Gli ultimi dati Istat dicono che gli italiani al lavoro sono tornati sopra quota 23 milioni, con un tasso di occupazione al 58,9%. A livello aggregato, l’Azienda-Italia ha dunque riabbordato le grandezze pre-pandemia (anche se i jobs totali restano ancora 115mila in meno rispetto al febbraio 2020). Nel mezzo della quarta ondata Covid non è comunque notizia da poco che a novembre gli occupati fossero 700mila in più rispetto all’inizio del 2021, da allora in crescita costante. Il rimbalzo del 6,3% del Pil messo a segno nel 2021 ha dunque ricreato posti di lavoro e la tendenza è attesa in continuazione nell’anno appena iniziato: quando la stessa Istat prevede che l’economia italiana cresca del 4,7%.
Unioncamere a Anpal (quest’ultima in fase di ritorno d’iniziativa) prevedono 458mila assunzioni in corso d’anno, di cui 181mila a tempo indeterminato (ad esempio, nel settore delle costruzioni spinto dal superbonus, oltre che nei “cantieri” aperti dalla transizione digitale).
Un’ombra jobless, tuttavia, sembra gravare sulla ripresa italiana. L’incremento degli occupati nel 2021 ha riguardato prevalenza i precari (+17%): mezzo milione in più. E i numeri sembrano solo confermare una tendenza di periodo medio-lungo, accentuata in misura importante ma non decisiva dalle restrizioni del Covid. La pandemia ha reso certamente più accidentata la migrazione dell’economia globale verso un new normal ancora incerto.

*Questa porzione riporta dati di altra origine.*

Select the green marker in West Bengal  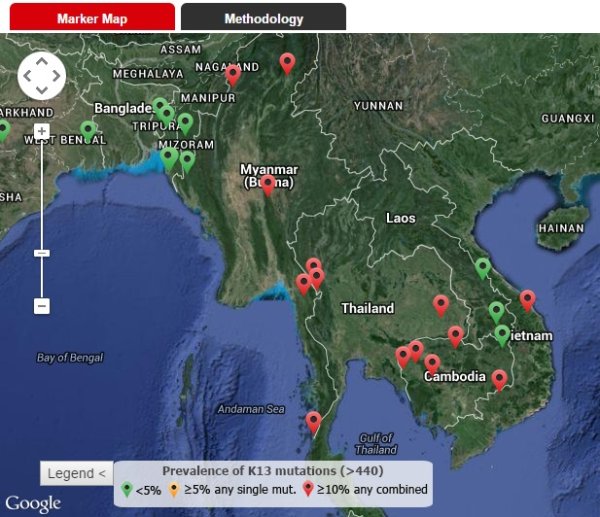(88, 130)
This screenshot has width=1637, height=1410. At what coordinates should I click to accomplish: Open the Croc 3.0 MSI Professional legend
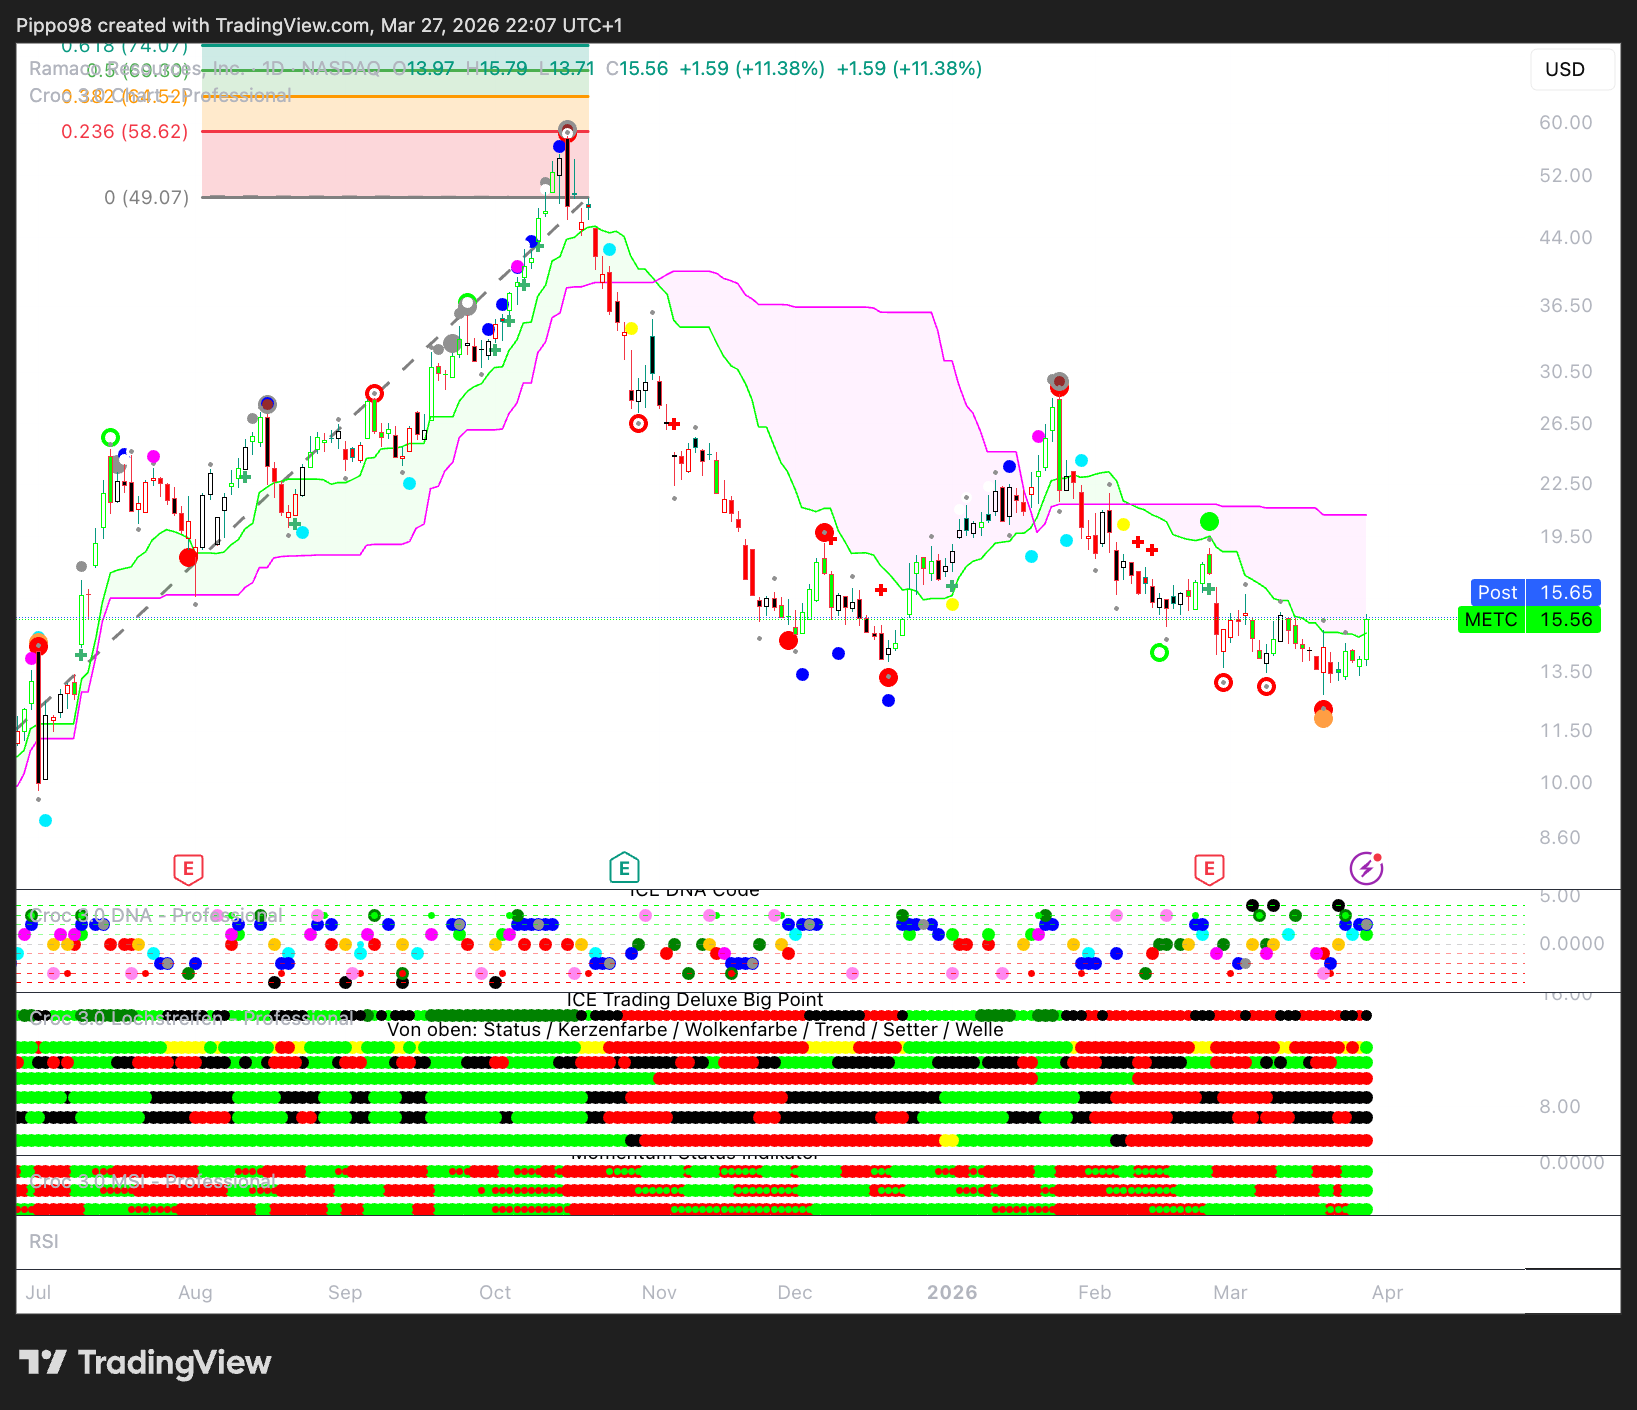coord(152,1182)
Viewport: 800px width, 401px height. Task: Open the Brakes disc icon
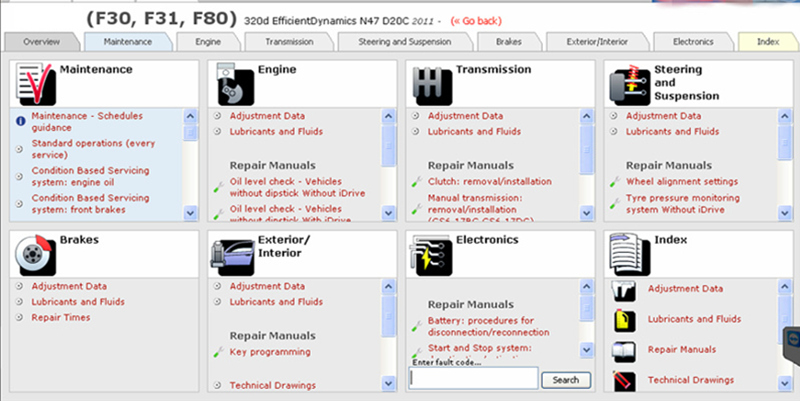pos(34,255)

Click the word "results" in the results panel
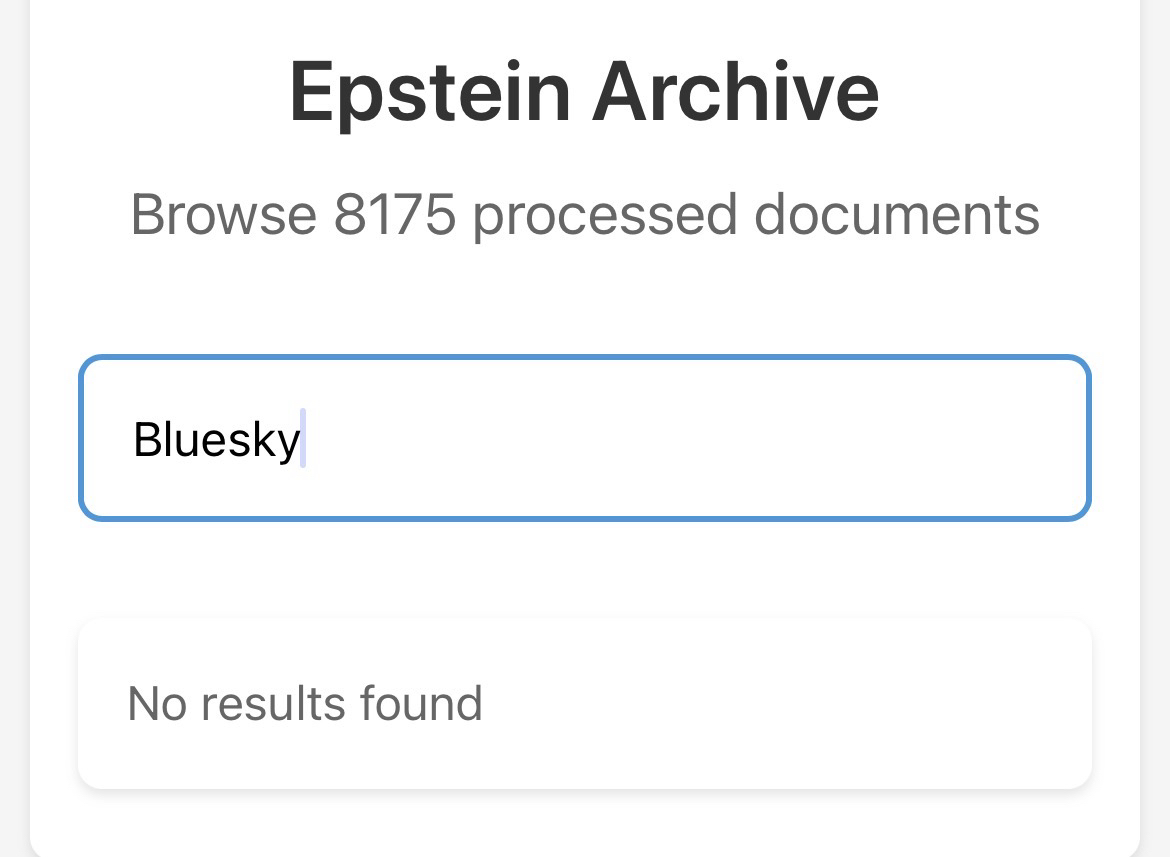[272, 703]
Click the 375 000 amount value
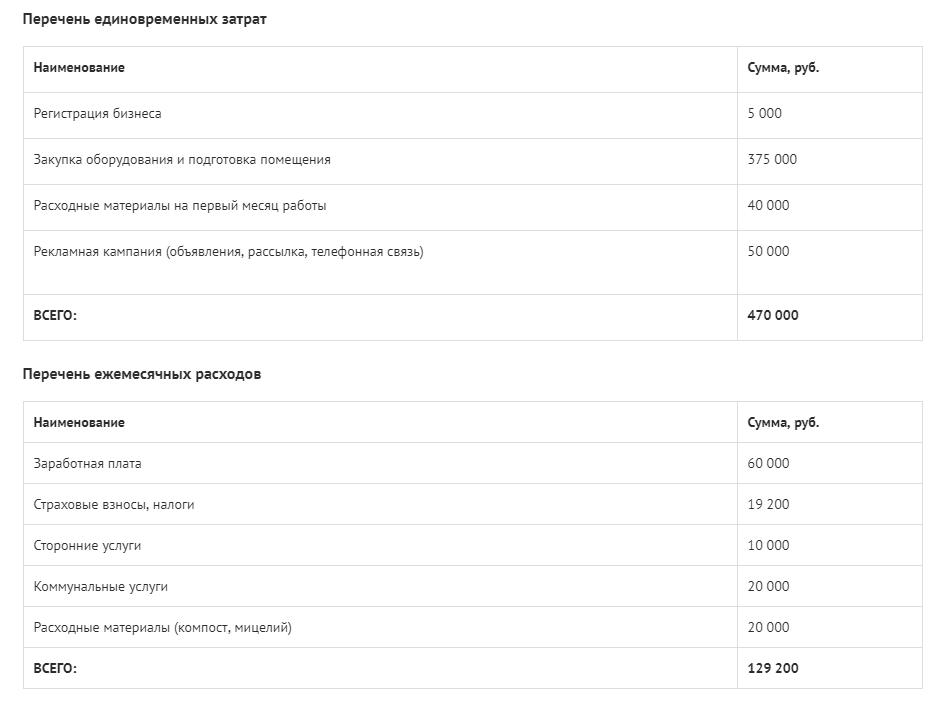This screenshot has width=932, height=701. 772,159
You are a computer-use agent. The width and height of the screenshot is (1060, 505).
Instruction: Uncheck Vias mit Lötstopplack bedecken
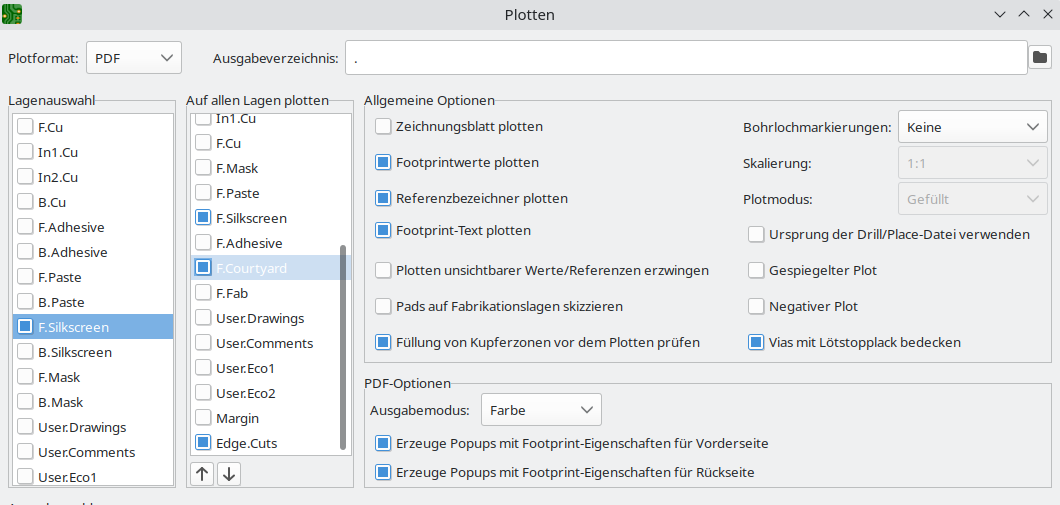tap(756, 342)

Il lavoro dipendente a tempo indeterminato, in un’Azienda-Paese manifatturiera come l’Italia, con notevoli proiezioni nel terziario turistico, rimane importante (il comparto ha recuperato il 2,8% in un anno) ma con prospettive incerte.
Su questo terreno agli osservatori appare quindi di qualche significatività la pur timida inversione di tendenza che l’effetto-Covid sta innescando in aumento nel segmento dei lavoratori autonomi. In termini estremamente schematici: la pandemia sta accelerando la flessibilizzazione di medio-lungo termine dell’occupazione al punto tale che una quota crescente di “precari” vecchi e nuovi (lavoratori a tempo determinato o parziale, perdenti lavoro fisso a qualsiasi titolo, giovani all’ingresso sul mercato del lavoro, ecc.) sta imboccando la strada dell’auto-impiego. Osservata da quest’angolatura, l’ombra jobless sul lavoro “tradizionale” può perfino diventare un punto di luce in fondo al tunnel.
Certamente il fenomeno andrà verificato e analizzato nel suo progresso: quale “lavoro” vuole creare – o ricreare – il Pnrr? L’Italia del Reddito di cittadinanza – almeno in versione corrente – è probabilmente uno dei primi Paesi Ue a doversi confrontare con questa sfida.